Isso pressiona quase todos os elementos da indústria: produto, preço, rede, engenharia, compras, marketing, pós-venda, valor residual, entre outros. E o Brasil não está fora desse movimento. Muito pelo contrário, faz parte dele.

Durante muito tempo, o trabalhador automobilístico brasileiro foi treinado para montar, repetir processos, soldar, estampar, controlar qualidade e lidar com componentes mecânicos. Tudo isso continua importante, mas já não basta para esta nova indústria.

O novo trabalhador da indústria automobilística precisará entender de energia, baterias, eletrônica embarcada, conectividade, software, dados, integração entre veículo e pós-venda, automação industrial e novos sistemas de propulsão. O carro deixou de ser apenas uma máquina mecânica e passa a ser uma plataforma tecnológica sobre rodas. E o alcance desta mudança é gigante! Se não tomar as devidas providencias e agir com sabedoria e planejamento, o Brasil pode perder densidade industrial.

E no caso de o país se limitar a receber apenas produtos semiacabados, montar superficialmente veículos e chamar isso de industrialização, estaremos apenas repetindo uma velha dependência com uma roupagem nova. Teremos fábricas, empregos e anúncios, mas pouca tecnologia local. Teremos volume, mas não necessariamente conhecimento e teremos produção, mas sem qualquer domínio.
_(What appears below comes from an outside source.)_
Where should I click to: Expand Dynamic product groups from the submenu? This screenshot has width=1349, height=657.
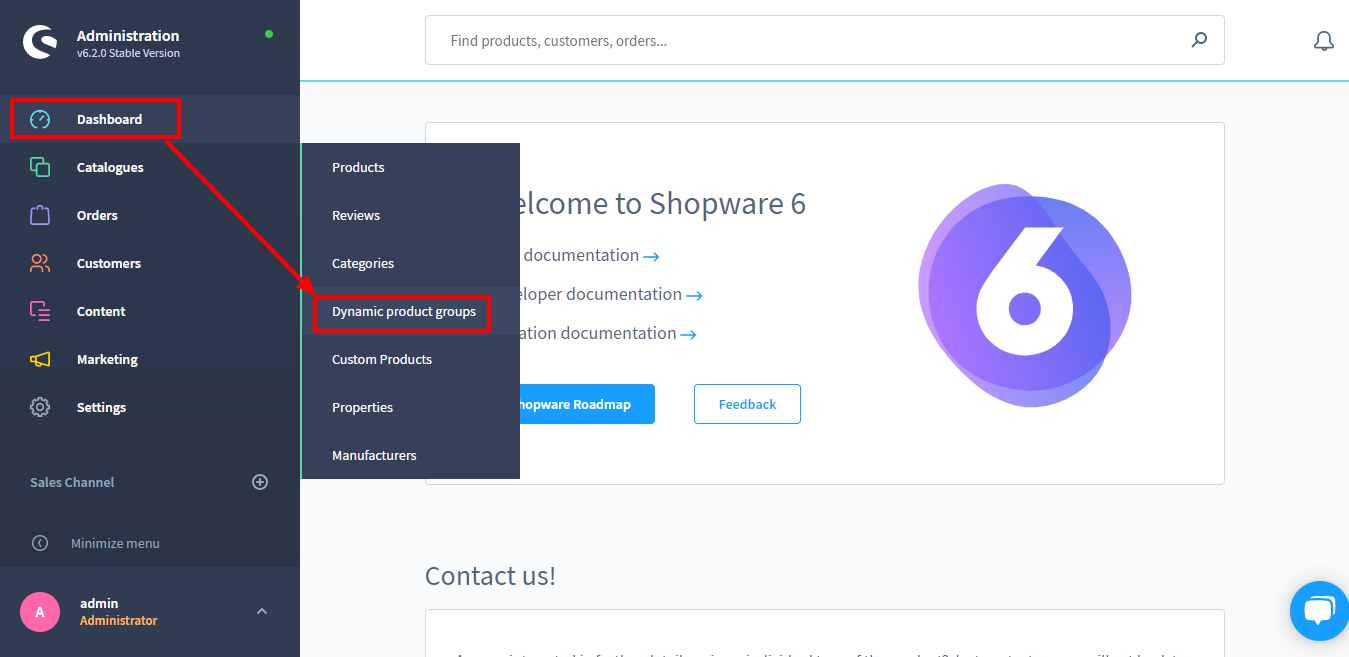pyautogui.click(x=403, y=311)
É preciso cuidado. Existem empresas chegando com seriedade, planos industriais consistentes e disposição para desenvolver fornecedores e operações locais. Mas há também empresas que ainda precisam provar que vieram para construir uma presença industrial de verdade, e não apenas para usar o Brasil como mercado consumidor.
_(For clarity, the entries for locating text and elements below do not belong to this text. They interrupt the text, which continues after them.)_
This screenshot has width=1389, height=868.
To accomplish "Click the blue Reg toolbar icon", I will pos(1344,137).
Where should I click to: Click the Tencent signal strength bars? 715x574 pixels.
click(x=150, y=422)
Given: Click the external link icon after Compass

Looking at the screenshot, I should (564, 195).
Como já tratado numa coluna anterior, o Brasil não pode se contentar em ser um simples fornecedor de terra, ‘doador’ de incentivos inócuos e alimentador de demandas.

O país precisa continuar o processo de desenvolvimento de tecnologias pois possuímos engenharia competente, tradição industrial e mercado relevante. O que falta, muitas vezes, é investimento, continuidade e oportunidade.
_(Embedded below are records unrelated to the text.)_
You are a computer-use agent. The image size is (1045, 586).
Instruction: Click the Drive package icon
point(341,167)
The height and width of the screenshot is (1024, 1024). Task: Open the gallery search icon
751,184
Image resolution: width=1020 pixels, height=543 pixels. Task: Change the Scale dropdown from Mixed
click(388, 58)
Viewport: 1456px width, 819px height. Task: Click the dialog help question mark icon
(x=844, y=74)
Não podemos jogar no lixo as conquistas do Brasil. Desde 2003 estamos frequentemente entre os dez maiores mercados do mundo, tanto em produção quanto em vendas; isso não é pouco. Mas tamanho de mercado, sozinho, não garante qualquer protagonismo. Um país pode vender muito e, ainda assim, ser um simples coadjuvante tecnológico.

A indústria automobilística brasileira já ensinou o país a produzir e agora precisa ensinar o país a reaprender.

Esta nova escola industrial está chegando. Ela fala mandarim, trabalha com bateria, software, eletrônica, dados e velocidade. A questão é saber se o Brasil será apenas aluno passivo dessa transformação ou se terá ambição suficiente para participar da construção do próximo capítulo.

1º DE MAIO

Alex Zanardi
Alex Zanardi Imagem: Reprodução/revistaclosul/IA Gemini

Nesta primeira coluna do mês de maio, não poderia passar sem citar o falecimento de Alex Zanardi. Com uma passagem inicial discreta na Fórmula 1 entre 1991 e 1994, optou pela Indy (CART) em 1996 onde, além de ampla dominância na categoria, sagrou-se bicampeão em 1997 e 1998. Com o estrondoso sucesso na Indy, retornou para a temporada de 1999 na Fórmula 1 onde novamente passou sem sucesso. Retornou à Indy em 2001 onde sofreu seu horrível acidente no EuroSpeedway Lausitz, Alemanha.

Se recuperou de forma surpreendente e sem poder mais pilotar carros em alto nível, optou por um novo esporte, o handbike (paraciclismo). Para quem imaginou que Zanardi seria apenas um coadjuvante ou que o esporte seria uma forma de lazer, Zanardi conquistou 6 medalhas nas Olimpíadas de Londres e do Rio de Janeiro, 4 de ouro e duas de prata.

Ainda no esporte, sofreu um novo grave acidente em 2020 em Pienza, Itália quando se chocou contra um caminhão e sofreu múltiplas fraturas passando por reconstrução facial e neurocirurgias. Seu óbito foi decorrente de sequelas desta acidente.

Descanse em paz, um exemplo de força e superação no dia em que importantes campeões costumam partir… foto montagem com o autógrafo de Senna da última vez que ele foi para Tatuí, em março de 1994!